Torniamo alla professione di Giovanni. Nell’unità di terapia intensiva
Sergio Mangiamelineonatale che chiami Il Giornaletto, è circondato da bambini sul bordo della vita, che non hanno neppure il nome, se non quello dei personaggi dei fumetti assegnati alle incubatrici. E’ stato difficile raccontare i dettagli di una professione così delicata? Che cosa ti ha ispirato e perché?
«La chiaccherata con un medico neonatologo è stata la seconda cosa che ha ispirato la scrittura di Sul bordo. Non è stato difficile perché, per motivi di lavoro, ho una certa dimestichezza con neonatologia e pediatria. Il contesto l’ho ricostruito per far quadrare la possibilità che il protagonista riuscisse a trovare se stesso fino in fondo parlando con suo figlio Davide in paperinese, ovvero imitando la voce di Paperino. Il Giornaletto non è reale: è un’invenzione mentale che mi ha aiutato a trovare la soluzione, il giusto linguaggio che consentisse a Giovanni di comunicare con il figlio. Ma confesso che c’è anche qualcosa di mio e del rapporto con mia figlia, con cui ogni tanto parlo davvero in paperinese».
La vita di Giovanni è scandita da due passioni. La prima è il tennis. Quanto c’è di tuo in questo sport e perché lo hai reso co-protagonista del libro?
«Nel tennis mi ci ritrovo. Ho praticato questo sport per anni e so che significa concentrarsi in campo. Ho scelto di raccontarlo perché il tennis impone di trovarsi la posizione esatta a ogni scambio: la posizione è il ruolo mutuato dalla natura. In questa storia, c’è un forte parallelismo tra le regole della natura e quelle del tennis».
La secondo passione di Giovanni è la musica. Due tramonti di Ludovico Einaudi è colonna sonora e insieme chiave di volta della storia.
«A dire la verità non sono un amante di Einaudi, ma Due tramonti è un brano che mi ha stregato. Ha una profondità che mi ha sconvolto fin dal primo ascolto. Non sono un musicista, invidio chi riece a comporre musica, ma mi diletto a scrivere testi.
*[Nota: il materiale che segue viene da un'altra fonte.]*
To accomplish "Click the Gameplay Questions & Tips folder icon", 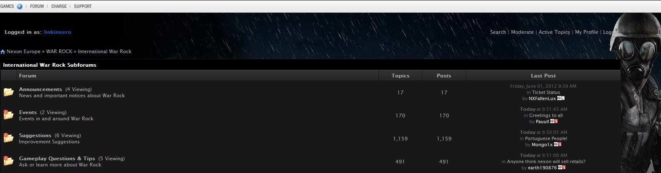I will [x=9, y=161].
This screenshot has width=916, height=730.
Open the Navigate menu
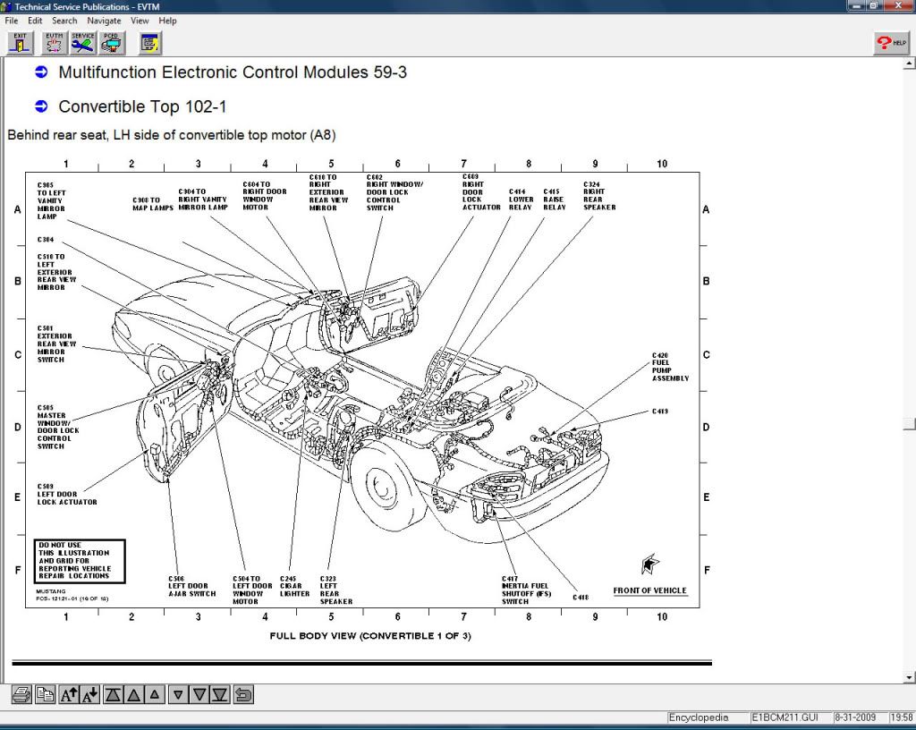104,20
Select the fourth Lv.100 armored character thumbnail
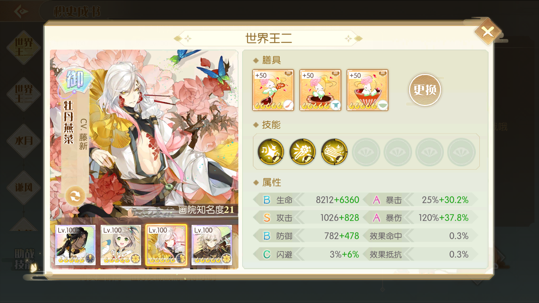Image resolution: width=539 pixels, height=303 pixels. point(212,245)
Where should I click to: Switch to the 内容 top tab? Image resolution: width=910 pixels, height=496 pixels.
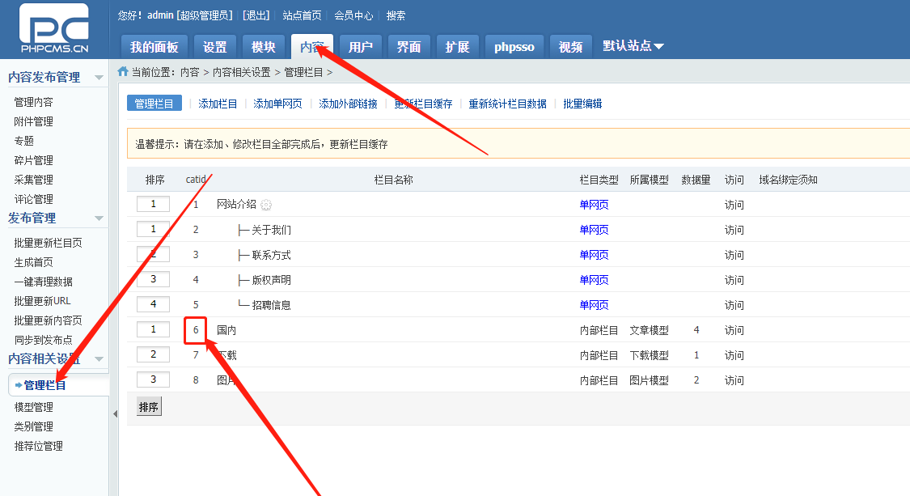point(312,47)
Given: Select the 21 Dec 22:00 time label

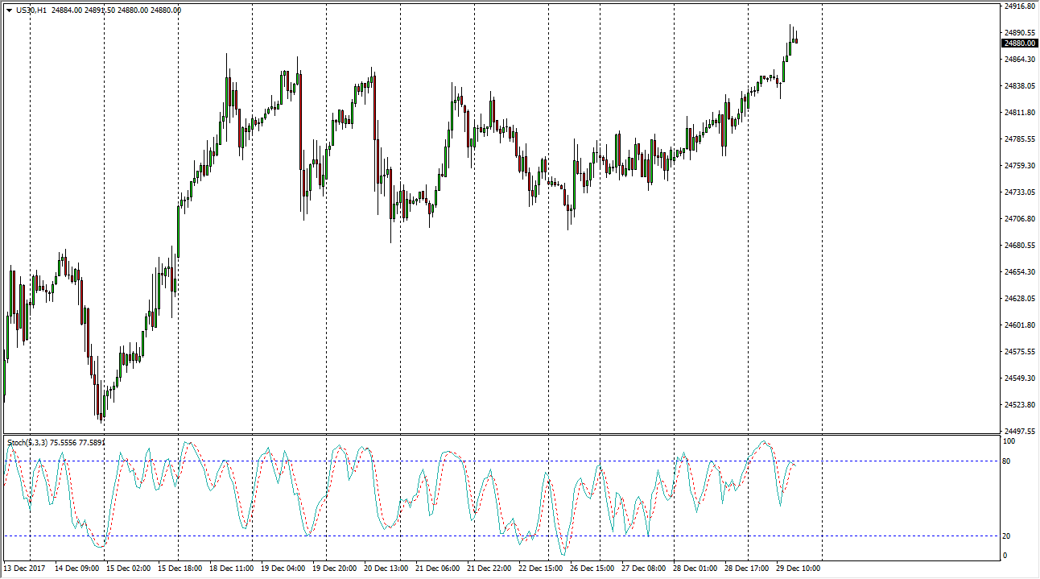Looking at the screenshot, I should [x=488, y=569].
Due tramonti era la base ideale per le parole che Giovanni scrive per il figlio. Parole che, anche se non sono perfette, sono quelle giuste, quelle esatte, quelle che gli servono in quel momento».
Qual è il messaggio che lasci ai lettori di Sul bordo?
«L’importanza del ruolo. Credo sia difficile mantenerlo e Giovanni lo dimostra all’intero della famiglia, nella vita, nel lavoro, nelle sue passioni. Per identificarsi in un ruolo bisogna avere sensibilità e diventa un’opportunità pericolosa quando si è sul bordo, perché bisogna capire se è ancora valido e quanto si ci si può spingere a fondo. Giovanni lo capisce e comprende il suo ruolo. Che è unico e diviso come la Terra, e ne è consapevole».